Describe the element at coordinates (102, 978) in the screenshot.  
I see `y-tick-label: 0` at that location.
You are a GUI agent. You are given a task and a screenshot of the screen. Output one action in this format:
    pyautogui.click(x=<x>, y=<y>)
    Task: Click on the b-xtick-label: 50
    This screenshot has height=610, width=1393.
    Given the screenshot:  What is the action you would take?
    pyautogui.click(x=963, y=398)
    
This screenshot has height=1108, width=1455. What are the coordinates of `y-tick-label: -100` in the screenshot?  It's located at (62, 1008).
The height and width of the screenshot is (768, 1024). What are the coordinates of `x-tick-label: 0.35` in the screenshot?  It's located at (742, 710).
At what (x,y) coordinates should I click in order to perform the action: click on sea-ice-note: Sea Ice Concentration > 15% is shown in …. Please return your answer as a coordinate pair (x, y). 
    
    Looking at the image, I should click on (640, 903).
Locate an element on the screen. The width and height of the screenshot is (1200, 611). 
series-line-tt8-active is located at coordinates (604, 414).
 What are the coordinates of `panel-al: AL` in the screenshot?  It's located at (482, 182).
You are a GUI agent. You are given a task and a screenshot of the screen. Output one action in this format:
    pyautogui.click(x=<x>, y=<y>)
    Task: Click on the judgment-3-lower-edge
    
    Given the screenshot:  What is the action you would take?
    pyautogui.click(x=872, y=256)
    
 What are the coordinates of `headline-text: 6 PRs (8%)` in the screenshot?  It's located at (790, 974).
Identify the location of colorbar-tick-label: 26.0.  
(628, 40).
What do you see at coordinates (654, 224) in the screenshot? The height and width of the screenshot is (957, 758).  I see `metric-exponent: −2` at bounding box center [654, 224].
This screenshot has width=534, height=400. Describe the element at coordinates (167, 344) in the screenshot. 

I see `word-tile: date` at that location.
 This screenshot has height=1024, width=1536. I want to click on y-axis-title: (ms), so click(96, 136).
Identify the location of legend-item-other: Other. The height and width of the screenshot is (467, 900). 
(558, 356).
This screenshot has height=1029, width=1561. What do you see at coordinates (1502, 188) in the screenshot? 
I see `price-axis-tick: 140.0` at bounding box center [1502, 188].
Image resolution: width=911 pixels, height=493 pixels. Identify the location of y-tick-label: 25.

> _WHAT THE TASK REQUIRES_
Reproduce the material verbatim, beginning with the line that contains "Locate an element" and continuing through the last line of the material.

> _YOUR SOLUTION_
Locate an element on the screen. The width and height of the screenshot is (1200, 611). 
series-line-tt8-active is located at coordinates (604, 414).
 What are the coordinates of `panel-al: AL` in the screenshot?  It's located at (482, 182).
You are a GUI agent. You are given a task and a screenshot of the screen. Output one action in this format:
    pyautogui.click(x=<x>, y=<y>)
    Task: Click on the judgment-3-lower-edge
    
    Given the screenshot:  What is the action you would take?
    pyautogui.click(x=872, y=256)
    
 What are the coordinates of `headline-text: 6 PRs (8%)` in the screenshot?  It's located at (790, 974).
Identify the location of colorbar-tick-label: 26.0.  
(628, 40).
What do you see at coordinates (654, 224) in the screenshot? The height and width of the screenshot is (957, 758).  I see `metric-exponent: −2` at bounding box center [654, 224].
This screenshot has width=534, height=400. Describe the element at coordinates (167, 344) in the screenshot. 

I see `word-tile: date` at that location.
 This screenshot has height=1024, width=1536. I want to click on y-axis-title: (ms), so click(96, 136).
Identify the location of legend-item-other: Other. The height and width of the screenshot is (467, 900). 
(558, 356).
This screenshot has height=1029, width=1561. What do you see at coordinates (1502, 188) in the screenshot? 
I see `price-axis-tick: 140.0` at bounding box center [1502, 188].
Image resolution: width=911 pixels, height=493 pixels. Identify the location of y-tick-label: 25.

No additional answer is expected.